Well, I told you so. What is happening is a Rana Plaza in slow motion. Not the spectacular, headline grabbing numbers of a single catastrophe, but overall, the body count is the same. Buildings are not collapsing around garment workers producing for western brands. These buildings are falling down before construction is even finished.
How do I know? This summer while you, gentle reader, were lying on a beach somewhere, I was reading through an entire year’s worth of Trade Union Record, a journal produced by the All India Trade Union Congress, the oldest workers’ organisation in India. It was tough going. I was a postgraduate student for three years, and the subject of my thesis was trade unionism in Hull, 1910 - 1940 (don’t laugh). So I have a very high tolerance level of dull union journals but believe me, the Record is great for insomnia. But Record by name, record by nature. A lot of articles are just straight reprints from the local Indian press. And here we find the small or not so small catastrophes that are routine for workers in India.
In January, 31 construction workers were killed when a building collapsed around them in Goa. 16 more were injured. The building permit had been issued contrary to law and a TV investigation found that permits were still being issued weeks after the disaster.
In Chennai, (formerly Madras), at the end of June, an 11-storey building under construction collapsed with around 70 workers inside and 47 of them were killed - that is the official figure, although some estimates of the death toll are higher.
Less than a week later, still in Chennai, a wall collapsed, killing 11 building workers while they were sleeping - the collapse happened at night. A high percentage of India’s 20 million construction workers are interstate migrant workers, and such workers always live on site, with no facilities at all. There's no accommodation, no toilets - they just make their own arrangements, and often have their families with them. Round about 6000 construction workers are killed every year in India; these aren't official figures, I've estimated this from the little data that we have.
There is a special law to protect them: the Inter State Migrant Workers Act. The excellent standing committee on labour of the Lok Sabha (the lower house of Parliament) examined the Act in its 2010-2011 session and it asked the Ministry of Labour how many prosecutions there had been.
Go on, have a guess.
Zero. Zilch. Nada. Nowt.
Another good one is the Building and Other Construction Workers (Regulation of Employment & Conditions of Service) Act, 1996.
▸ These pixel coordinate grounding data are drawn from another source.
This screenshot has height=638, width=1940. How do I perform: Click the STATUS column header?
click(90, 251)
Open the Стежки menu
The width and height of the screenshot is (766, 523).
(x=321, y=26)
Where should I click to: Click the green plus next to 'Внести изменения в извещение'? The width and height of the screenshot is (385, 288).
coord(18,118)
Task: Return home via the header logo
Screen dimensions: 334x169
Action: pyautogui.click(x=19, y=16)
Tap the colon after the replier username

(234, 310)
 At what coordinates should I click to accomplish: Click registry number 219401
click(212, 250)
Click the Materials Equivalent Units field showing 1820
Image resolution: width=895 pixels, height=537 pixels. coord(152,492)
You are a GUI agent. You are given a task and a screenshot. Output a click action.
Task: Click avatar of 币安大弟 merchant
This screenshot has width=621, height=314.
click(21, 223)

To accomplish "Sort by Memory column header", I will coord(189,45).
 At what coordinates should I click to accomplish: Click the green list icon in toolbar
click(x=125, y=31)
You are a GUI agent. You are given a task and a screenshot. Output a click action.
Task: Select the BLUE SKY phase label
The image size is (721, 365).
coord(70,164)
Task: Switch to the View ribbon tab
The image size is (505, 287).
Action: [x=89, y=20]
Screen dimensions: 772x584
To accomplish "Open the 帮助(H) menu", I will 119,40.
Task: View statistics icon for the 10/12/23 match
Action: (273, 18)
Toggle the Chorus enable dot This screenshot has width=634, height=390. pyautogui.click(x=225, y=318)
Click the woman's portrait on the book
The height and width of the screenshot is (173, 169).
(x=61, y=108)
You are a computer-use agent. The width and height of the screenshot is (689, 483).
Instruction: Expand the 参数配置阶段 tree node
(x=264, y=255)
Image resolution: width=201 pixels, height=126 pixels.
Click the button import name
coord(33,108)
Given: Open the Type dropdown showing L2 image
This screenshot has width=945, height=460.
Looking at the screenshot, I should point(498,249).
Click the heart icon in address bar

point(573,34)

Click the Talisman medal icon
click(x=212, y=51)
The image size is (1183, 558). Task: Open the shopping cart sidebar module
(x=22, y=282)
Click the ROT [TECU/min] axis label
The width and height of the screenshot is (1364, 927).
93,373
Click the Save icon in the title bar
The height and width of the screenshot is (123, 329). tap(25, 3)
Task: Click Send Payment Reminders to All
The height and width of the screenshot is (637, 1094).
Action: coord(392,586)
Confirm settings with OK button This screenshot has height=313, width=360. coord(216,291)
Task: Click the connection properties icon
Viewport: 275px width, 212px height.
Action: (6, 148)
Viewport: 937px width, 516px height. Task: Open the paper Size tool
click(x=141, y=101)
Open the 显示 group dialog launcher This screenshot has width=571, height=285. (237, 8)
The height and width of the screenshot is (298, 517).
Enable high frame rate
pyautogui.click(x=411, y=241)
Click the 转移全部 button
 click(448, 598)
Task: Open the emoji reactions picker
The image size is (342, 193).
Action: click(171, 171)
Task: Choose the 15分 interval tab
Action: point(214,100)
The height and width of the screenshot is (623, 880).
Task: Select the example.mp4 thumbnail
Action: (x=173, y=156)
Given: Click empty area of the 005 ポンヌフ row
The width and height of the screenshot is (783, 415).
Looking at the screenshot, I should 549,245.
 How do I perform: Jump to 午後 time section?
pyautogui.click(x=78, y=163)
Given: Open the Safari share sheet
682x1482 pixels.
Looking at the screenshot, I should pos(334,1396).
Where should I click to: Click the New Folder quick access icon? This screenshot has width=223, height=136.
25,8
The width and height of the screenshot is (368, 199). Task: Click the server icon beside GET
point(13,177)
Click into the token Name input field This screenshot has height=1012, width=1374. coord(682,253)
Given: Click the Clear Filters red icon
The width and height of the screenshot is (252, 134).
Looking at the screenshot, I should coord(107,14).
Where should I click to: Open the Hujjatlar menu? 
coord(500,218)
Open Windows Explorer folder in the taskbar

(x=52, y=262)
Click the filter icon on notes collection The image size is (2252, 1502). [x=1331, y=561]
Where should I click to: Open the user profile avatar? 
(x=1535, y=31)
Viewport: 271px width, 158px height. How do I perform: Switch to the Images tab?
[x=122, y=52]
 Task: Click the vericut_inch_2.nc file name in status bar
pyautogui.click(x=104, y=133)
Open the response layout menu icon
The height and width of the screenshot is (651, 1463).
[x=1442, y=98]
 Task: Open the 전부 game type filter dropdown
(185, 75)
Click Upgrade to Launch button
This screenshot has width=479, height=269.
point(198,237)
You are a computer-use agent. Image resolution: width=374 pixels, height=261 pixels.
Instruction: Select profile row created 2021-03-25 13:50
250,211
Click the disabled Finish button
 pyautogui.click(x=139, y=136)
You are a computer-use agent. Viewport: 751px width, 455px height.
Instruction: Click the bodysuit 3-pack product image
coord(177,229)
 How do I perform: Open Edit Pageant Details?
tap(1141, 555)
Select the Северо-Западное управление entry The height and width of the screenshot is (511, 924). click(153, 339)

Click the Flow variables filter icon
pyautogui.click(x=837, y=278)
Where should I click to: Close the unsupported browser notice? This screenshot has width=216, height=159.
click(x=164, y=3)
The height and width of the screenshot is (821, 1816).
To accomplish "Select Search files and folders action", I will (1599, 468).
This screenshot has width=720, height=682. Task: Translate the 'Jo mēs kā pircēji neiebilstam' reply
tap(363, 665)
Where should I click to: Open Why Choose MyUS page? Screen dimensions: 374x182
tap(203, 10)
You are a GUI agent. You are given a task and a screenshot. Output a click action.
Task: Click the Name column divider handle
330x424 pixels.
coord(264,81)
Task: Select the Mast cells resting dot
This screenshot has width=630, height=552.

This is a really tough piece of legislation. Employers who break the law can be fined 2000 rupees and an extra 100 rupees a day as long as the violation of the law continues. That is a £20 fine for breaking the law and £1 a day thereafter.
The law also mandates that every state must set up a construction workers welfare board. Nearly one decade after the law was passed, some states still haven't set up the boards. And those states that have, well, the boards just don't meet.
You can guess how many prosecutions there have been.
The problem in India is not the lack of laws to protect workers; there are 44 separate national labour laws, plus the ones at state level. As the Roman writer Terence put it corruptissima re publica plurimae leges (loosely translated: the more laws, the more corrupt the state).
All these different laws have different definitions of worker, different trigger points for when they come into effect and this provides a field day for lawyers and corrupt officials.
There is an urgent need for consolidation and simplification of labour law in India. However that by itself is not sufficient. In Bangladesh, all the labour laws were tidied up and consolidated into one single act in 2006. You couldn't claim that tidying up the law there improved safety standards, or any area of workers’ rights.
It’s not just labour law. Only 6.7% of chartered accountants and 1.8% of lawyers in India file tax returns.
Back in the days of the Mogul empire (roughly the period of the Tudors and Stuarts in British history) there was a saying, “Dilli dur hey” - Delhi is far away. It expressed the idea that the government may pass a law, but it does not count for much. Obeying the law is optional.
There needs to be a change in the culture of compliance at all levels.
These building collapses are the canary in the coal mine. As the mining industry is now extinct in the UK, that may need an explanation. In the late 19th century, John Scott Haldane (who invented the gas mask during the Great War) worked out that if miners took canaries down the mine they were an early warning of dangerous levels of carbon monoxide underground. With a faster metabolism, the canaries just fell over if gas levels became critical for the miners, and so they could get out. Astonishingly, canaries were still being used in British mines well into the 20th century.
History lesson over.
So, this is the big question: if buildings in India are falling down on this scale even BEFORE they are completed, what is the state of factories that are operating?
We do not want to see a Rana Plaza in India.